Jwala Gutta is a left-handed international badminton player from India. She is the country's top-notch player and has won the National Badminton Championships fourteen times till 2013. She is a doubles specialist who has been representing India on the international circuit for more than 15 years and has partnered with Shruti Kurien earlier in her career, but later found greater success with Ashwini Ponnappa and the pair has been consistently been ranked among the top 20 in the world.[2]

Jwala, from Hyderabad, brought recognition for doubles badminton in the country, first with her mixed doubles partner Valiyaveetil Diju and now forms the high-profile partnership with Ponnappa in women's doubles.

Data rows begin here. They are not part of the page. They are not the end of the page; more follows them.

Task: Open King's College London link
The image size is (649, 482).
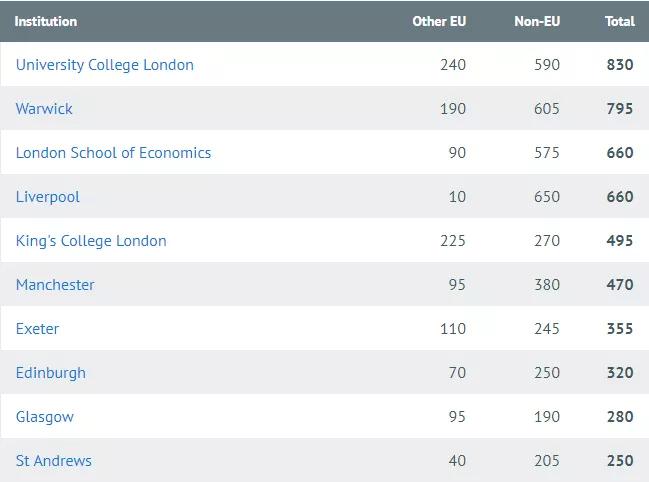Action: point(91,241)
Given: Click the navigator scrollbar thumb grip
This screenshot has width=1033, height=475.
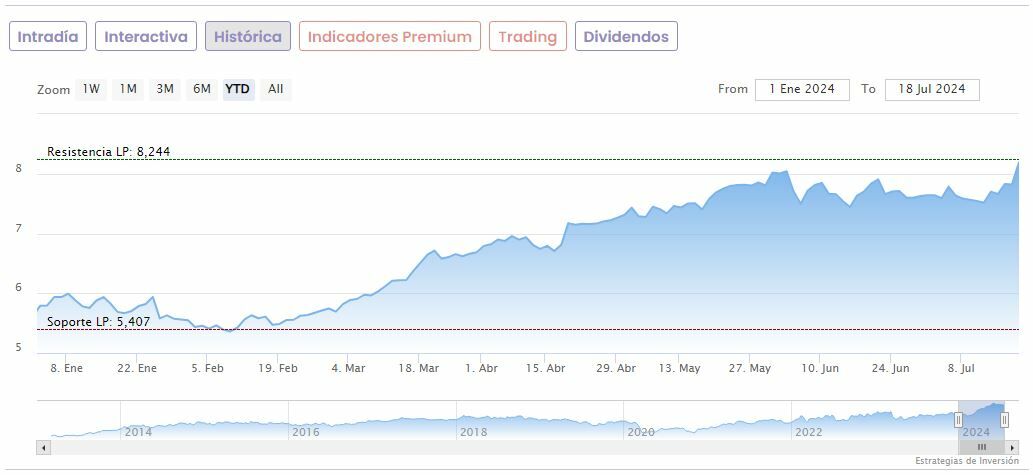Looking at the screenshot, I should (982, 447).
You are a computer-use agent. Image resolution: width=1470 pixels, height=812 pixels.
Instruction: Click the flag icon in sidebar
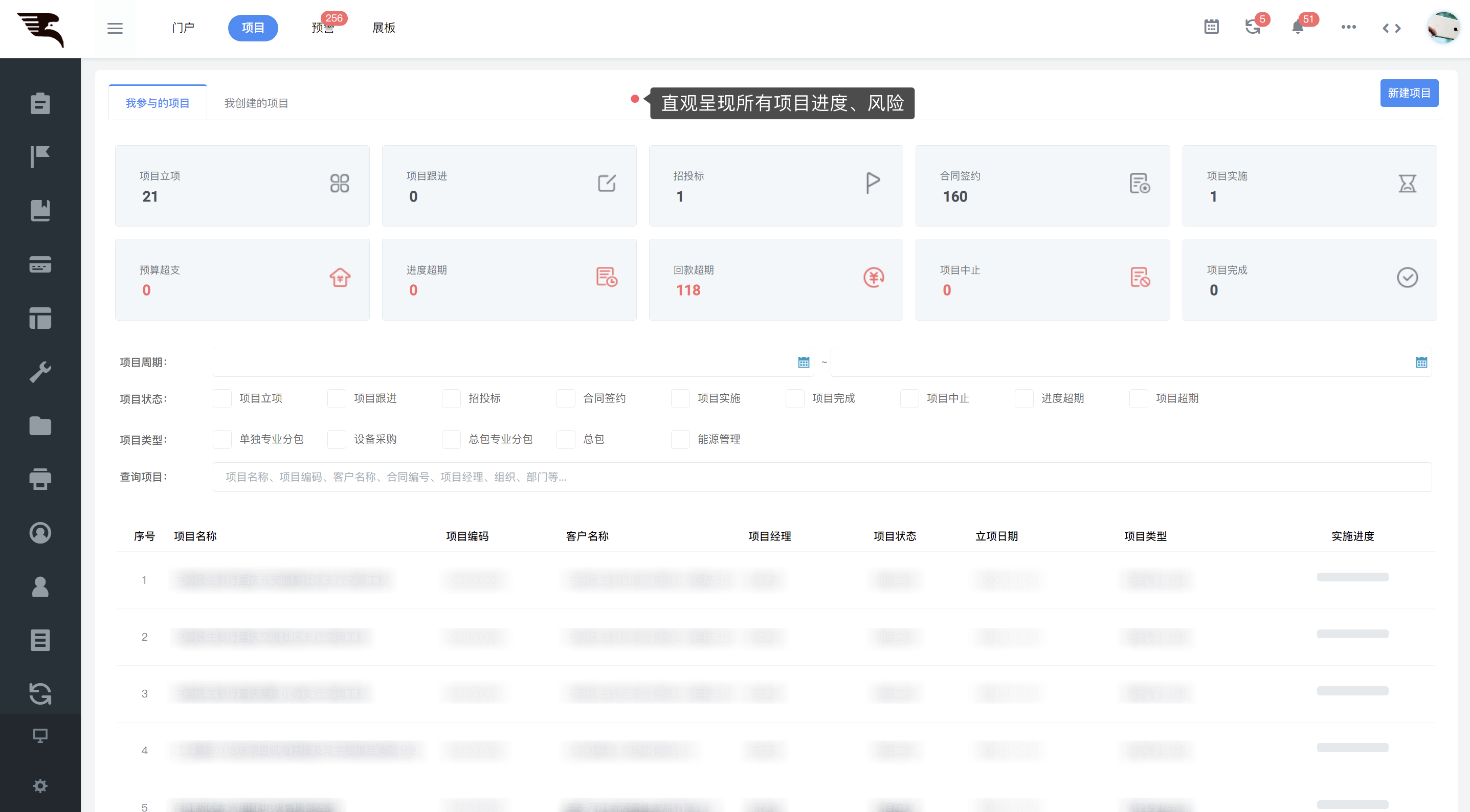(x=40, y=156)
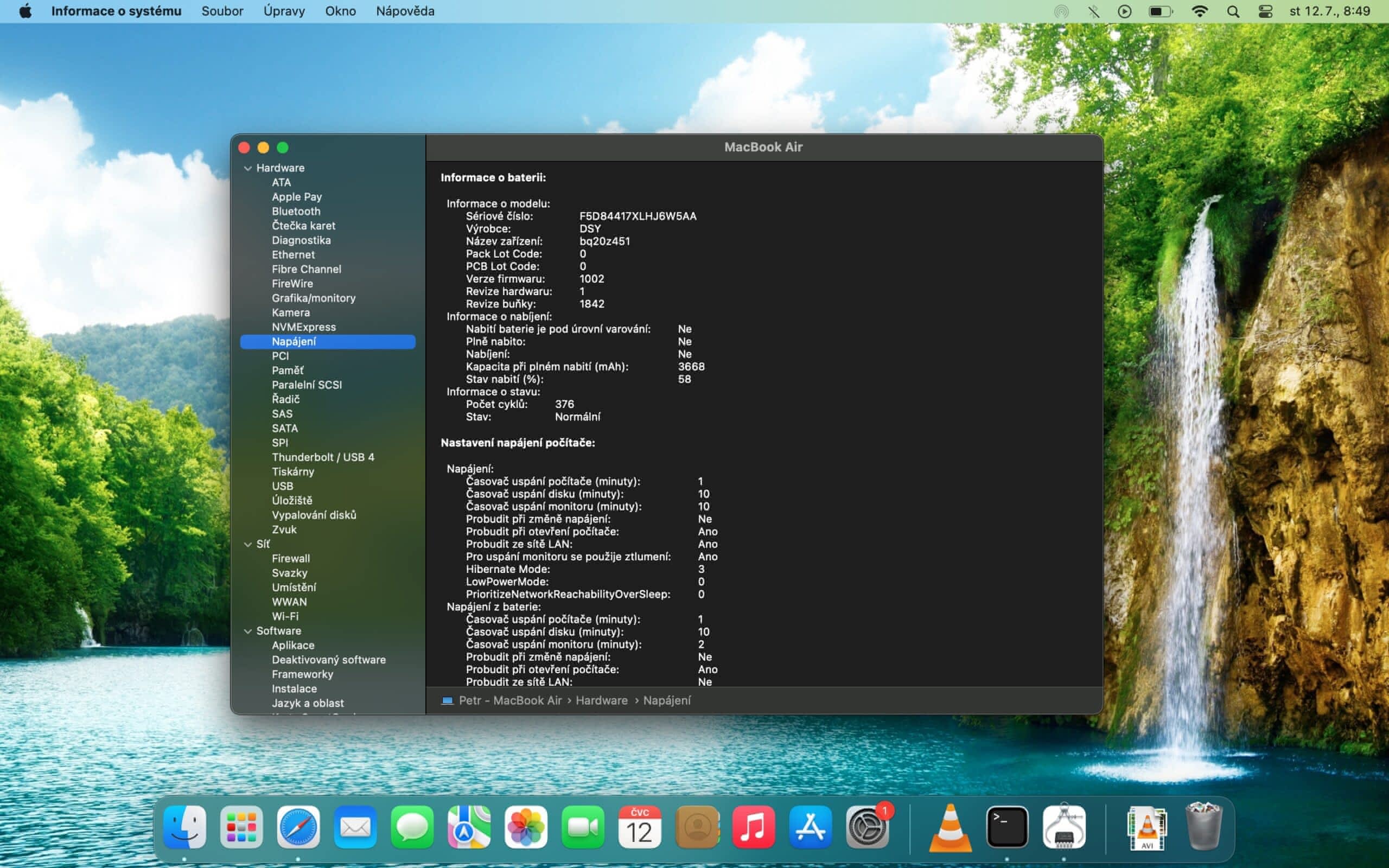Click Petr - MacBook Air breadcrumb
Image resolution: width=1389 pixels, height=868 pixels.
click(509, 700)
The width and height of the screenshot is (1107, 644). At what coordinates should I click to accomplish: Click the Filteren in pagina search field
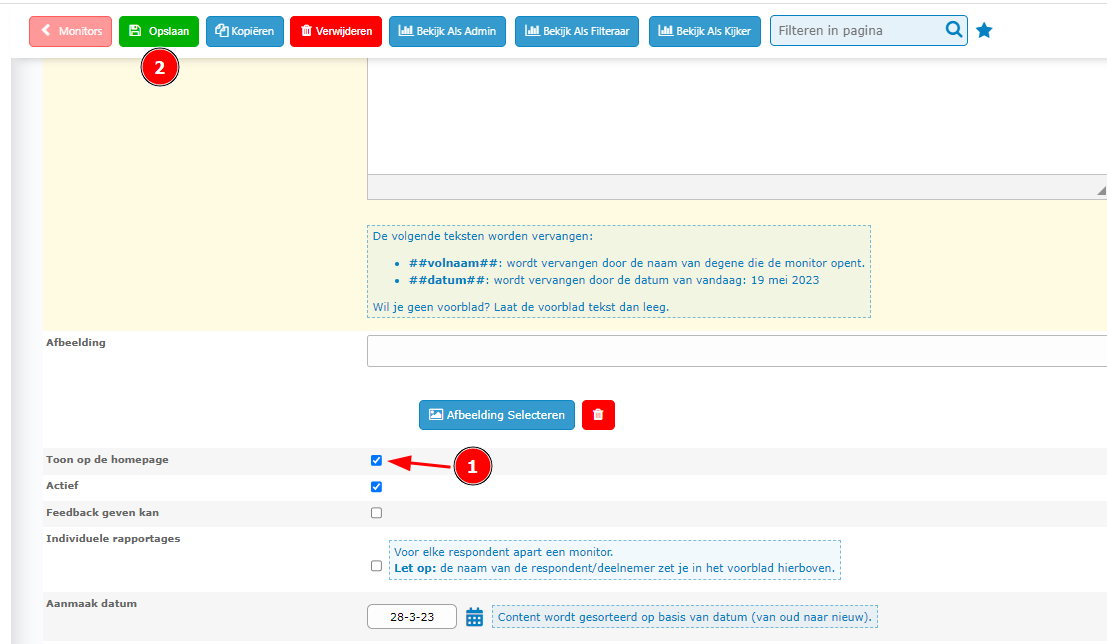(x=855, y=31)
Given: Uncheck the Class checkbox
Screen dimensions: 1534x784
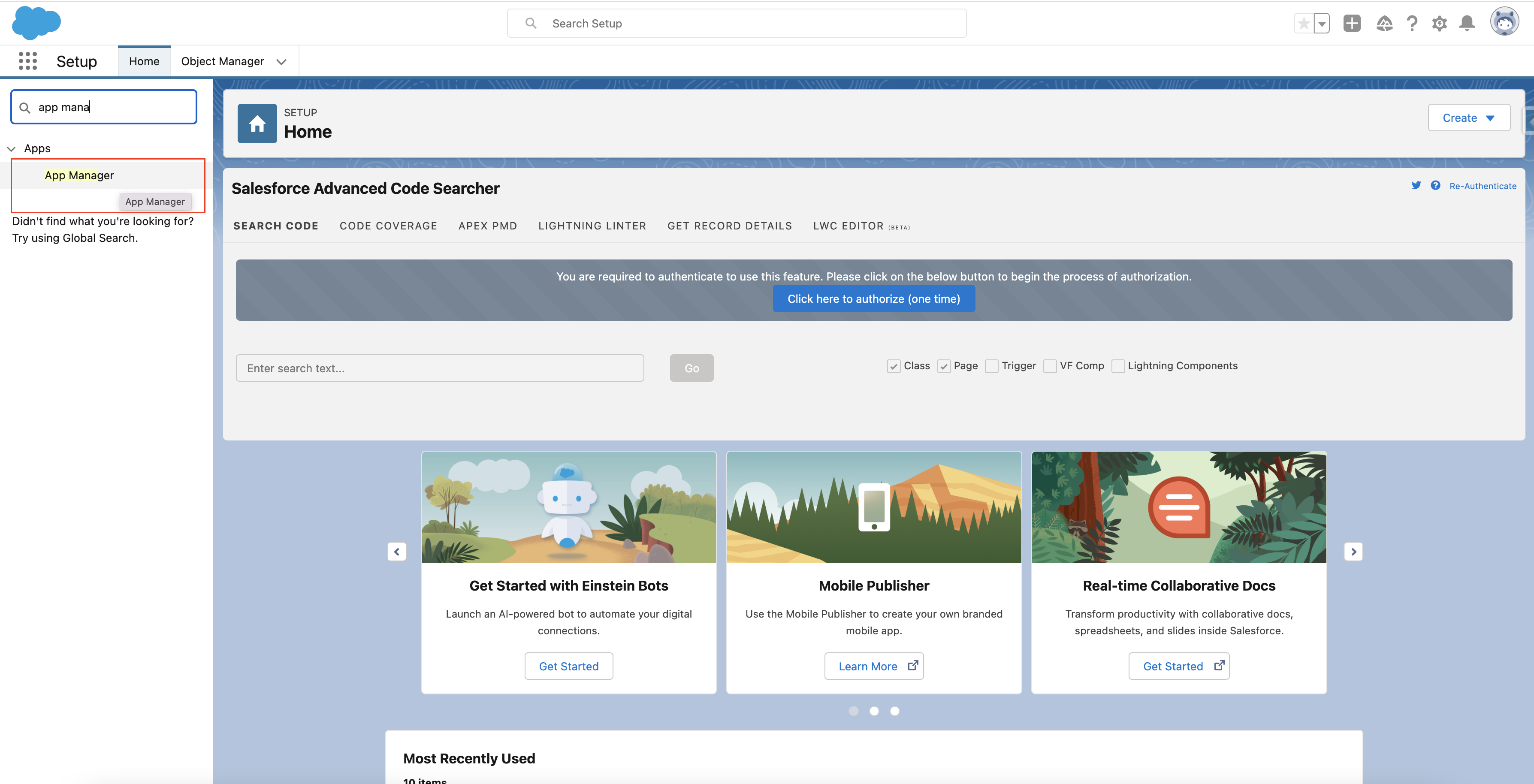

Jwala has brought numerous medals for Indian badminton including the bronze medal BWF World Championships in 2011 and a gold and silver at 2010 and 2014 Commonwealth Games respectively in women's doubles which were the first for the country in the discipline. Other achievements include the historic bronze medal at the 2014 Thomas & Uber Cup team event and medals at Badminton Asia Championships and final and semi-final appearances in many big international events most notably the finals appearance at BWF Super Series Masters Finals in 2009 alongside Diju.

Jwala with her successful career and outspoken nature is one of the few recognizable female athletes of the country and has been listed several times among the top most inspiring sportswomen of India.[3] She is the Icon player for Krrish Delhi Smashers Franchise of the Indian Badminton League.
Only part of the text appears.